It’s one of those Sunday nights when I was thinking about a
blog post for this Monday morning.
I was going through a little used closet yesterday to see
what I could throw out, give away or sell.
Surprise! I found a canvas bag that I had been looking for
for several years. It had some electronic equipment that I could use today for
my weekly radio program on the Envision Radio Network. It was technical stuff
that still usable. Microphones, connecting cords, etc.
Smith/Sabatino has been slow to expand, but it’s still
viable and successful. If you get a chance to tune in, I hope you do. You can
find us on iHeart radio, ITunes, and on some stations that carry the American
Weekend Format.
But back to my find. In March of 1979 there was a partial
meltdown of a nuclear reactor at Three Mile Island in Pennsylvania. I was
reported on the story, not on location, but from the studio, so just in case
any radiation would head to the New York region I bought a Geiger counter. I
forgot I even had it. I put in new batteries and it worked.

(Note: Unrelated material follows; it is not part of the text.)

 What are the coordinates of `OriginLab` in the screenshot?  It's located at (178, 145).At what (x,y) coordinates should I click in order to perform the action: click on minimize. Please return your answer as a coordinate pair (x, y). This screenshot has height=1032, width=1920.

I also found several cassette tapes of interviews I had done
way back when. I recognized the names of the subjects, but not the content and
I have no way today to play the old tapes.
I guess that’s the way it is. We save stuff figuring that we’d
either use it or hear it again in the future, but technology changes so fast
and we throw out the mechanisms that play it.
It’s probably the way it ought to be. Things that no longer
serve our best and noble interests are destined to oblivion. Memories have little value in our choices for the future.